Les Canadiens resteront-ils après 2021 ? « En Bosnie, les combats ont pris fin en 1995 et on a eu une présence canadienne jusqu’en 2005. Dire que tous les soldats vont se retirer de l’Irak demain matin, je crois que ce serait utopique », conclut le colonel Landry.


Avec la précieuse aide de Hussein al-Mahyawi (guide et interprète) 
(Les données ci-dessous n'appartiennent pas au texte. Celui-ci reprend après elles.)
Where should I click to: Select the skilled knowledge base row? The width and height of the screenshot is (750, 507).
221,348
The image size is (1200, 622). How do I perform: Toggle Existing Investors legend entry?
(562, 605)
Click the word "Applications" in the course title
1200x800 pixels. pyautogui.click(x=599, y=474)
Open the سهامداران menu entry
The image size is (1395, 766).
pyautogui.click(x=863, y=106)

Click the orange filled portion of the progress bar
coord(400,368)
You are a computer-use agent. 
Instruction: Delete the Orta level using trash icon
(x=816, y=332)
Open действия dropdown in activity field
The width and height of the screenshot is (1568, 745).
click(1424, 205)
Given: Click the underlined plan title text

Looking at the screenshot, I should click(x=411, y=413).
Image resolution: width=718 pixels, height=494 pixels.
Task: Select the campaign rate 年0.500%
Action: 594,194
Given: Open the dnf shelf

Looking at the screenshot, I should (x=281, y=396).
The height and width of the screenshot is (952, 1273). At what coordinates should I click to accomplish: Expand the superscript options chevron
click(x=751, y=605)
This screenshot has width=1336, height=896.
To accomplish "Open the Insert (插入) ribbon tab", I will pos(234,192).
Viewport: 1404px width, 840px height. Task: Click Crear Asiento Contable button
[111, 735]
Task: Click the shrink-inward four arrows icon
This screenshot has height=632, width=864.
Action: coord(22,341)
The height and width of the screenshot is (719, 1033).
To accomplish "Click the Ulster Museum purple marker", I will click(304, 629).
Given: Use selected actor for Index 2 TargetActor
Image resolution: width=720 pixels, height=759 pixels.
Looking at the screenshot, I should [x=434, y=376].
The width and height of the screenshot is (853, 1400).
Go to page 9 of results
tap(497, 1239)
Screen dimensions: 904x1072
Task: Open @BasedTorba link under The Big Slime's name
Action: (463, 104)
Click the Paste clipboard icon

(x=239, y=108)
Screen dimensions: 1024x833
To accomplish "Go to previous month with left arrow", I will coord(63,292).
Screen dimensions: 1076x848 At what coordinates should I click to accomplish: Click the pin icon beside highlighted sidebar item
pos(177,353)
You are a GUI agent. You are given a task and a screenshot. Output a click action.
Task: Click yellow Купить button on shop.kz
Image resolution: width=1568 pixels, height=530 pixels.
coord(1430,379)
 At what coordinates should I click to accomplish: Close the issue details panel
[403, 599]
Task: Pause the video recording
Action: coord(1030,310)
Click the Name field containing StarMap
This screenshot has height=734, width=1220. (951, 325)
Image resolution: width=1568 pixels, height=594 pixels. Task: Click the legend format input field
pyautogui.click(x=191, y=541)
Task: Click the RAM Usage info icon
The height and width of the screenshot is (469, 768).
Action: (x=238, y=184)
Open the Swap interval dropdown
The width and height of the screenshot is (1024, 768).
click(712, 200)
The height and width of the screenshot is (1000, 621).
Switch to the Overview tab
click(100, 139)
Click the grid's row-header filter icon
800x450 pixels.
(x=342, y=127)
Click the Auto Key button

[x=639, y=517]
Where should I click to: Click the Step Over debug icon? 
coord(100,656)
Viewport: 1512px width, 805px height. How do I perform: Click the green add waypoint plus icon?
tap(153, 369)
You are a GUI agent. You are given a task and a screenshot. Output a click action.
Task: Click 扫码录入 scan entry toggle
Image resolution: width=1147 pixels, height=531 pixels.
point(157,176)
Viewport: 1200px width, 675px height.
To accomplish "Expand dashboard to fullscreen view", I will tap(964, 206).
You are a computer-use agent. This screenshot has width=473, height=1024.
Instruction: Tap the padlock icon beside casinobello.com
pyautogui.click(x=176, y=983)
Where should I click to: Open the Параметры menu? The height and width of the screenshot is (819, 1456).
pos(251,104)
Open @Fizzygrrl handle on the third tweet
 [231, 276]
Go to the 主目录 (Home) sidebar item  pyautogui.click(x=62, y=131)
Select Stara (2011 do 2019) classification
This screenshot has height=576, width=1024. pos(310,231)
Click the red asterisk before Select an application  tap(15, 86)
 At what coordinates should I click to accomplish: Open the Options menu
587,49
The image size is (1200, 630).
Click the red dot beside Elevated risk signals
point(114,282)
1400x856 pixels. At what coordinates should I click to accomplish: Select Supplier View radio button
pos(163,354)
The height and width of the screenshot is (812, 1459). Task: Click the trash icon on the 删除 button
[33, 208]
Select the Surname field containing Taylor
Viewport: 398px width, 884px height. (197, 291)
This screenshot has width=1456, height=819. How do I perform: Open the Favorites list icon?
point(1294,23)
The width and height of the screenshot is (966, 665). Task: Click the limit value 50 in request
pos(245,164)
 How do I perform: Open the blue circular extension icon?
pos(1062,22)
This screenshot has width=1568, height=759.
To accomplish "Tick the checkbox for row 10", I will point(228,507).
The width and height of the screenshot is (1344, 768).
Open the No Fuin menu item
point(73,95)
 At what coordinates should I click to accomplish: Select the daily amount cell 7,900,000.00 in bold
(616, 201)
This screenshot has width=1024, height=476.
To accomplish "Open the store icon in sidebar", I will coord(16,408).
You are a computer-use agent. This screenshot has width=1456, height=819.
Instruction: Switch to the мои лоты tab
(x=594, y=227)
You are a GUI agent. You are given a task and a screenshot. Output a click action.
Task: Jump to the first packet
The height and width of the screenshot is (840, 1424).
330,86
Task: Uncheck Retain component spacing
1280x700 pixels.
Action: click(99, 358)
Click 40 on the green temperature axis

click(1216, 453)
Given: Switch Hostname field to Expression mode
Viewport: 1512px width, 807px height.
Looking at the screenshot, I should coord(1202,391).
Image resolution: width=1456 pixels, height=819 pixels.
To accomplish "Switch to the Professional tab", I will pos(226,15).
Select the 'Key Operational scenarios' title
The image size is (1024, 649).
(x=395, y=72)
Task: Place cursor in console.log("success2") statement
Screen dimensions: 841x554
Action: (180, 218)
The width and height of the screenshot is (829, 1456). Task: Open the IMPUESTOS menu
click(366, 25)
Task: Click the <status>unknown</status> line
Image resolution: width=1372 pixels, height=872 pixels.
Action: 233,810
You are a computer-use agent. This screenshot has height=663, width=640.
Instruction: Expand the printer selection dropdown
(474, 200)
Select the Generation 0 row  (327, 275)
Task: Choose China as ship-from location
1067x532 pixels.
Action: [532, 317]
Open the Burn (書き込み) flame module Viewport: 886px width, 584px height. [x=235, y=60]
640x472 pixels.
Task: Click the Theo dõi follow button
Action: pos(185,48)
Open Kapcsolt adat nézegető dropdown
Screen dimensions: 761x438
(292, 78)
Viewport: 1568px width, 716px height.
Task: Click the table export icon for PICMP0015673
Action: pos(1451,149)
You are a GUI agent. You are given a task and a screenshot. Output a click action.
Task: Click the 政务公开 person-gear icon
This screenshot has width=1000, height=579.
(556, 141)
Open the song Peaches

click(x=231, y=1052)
L’épineuse question des droits de la personne


Les groupes paramilitaires ne sont pas les seuls à avoir un bilan peu favorable en ce qui a trait aux droits de la personne. Celui de l’armée irakienne est loin d’être exemplaire. Pendant la guerre contre le groupe armé État islamique, les allégations d’abus ont été nombreuses : torture, arrestations arbitraires, exécutions extrajudiciaires, disparitions forcées, et la liste s’allonge. « Tout ce qui était fait au nom de la guerre contre l’EI était justifié, puisque l’EI incarnait le mal », résume Belkis Wille, chercheuse en Irak pour Human Rights Watch. L’organisation a demandé aux forces de l’OTAN et de la coalition de suspendre l’aide aux unités qui font l’objet de telles allégations. Mais le commandant Dany Fortin reconnaît que la question est dure à aborder avec les Irakiens. « [Ils] ont vécu une crise importante qui menaçait l’État avec une organisation, Daech, qui avait des méthodes barbares. C’est difficile pour moi de commenter. »


En octobre, l’armée irakienne a elle-même admis un « usage excessif » de la force après des heurts entre manifestants et forces de l’ordre, qui avaient fait plus de 220 morts et près de 10 000 blessés au moment de mettre sous presse.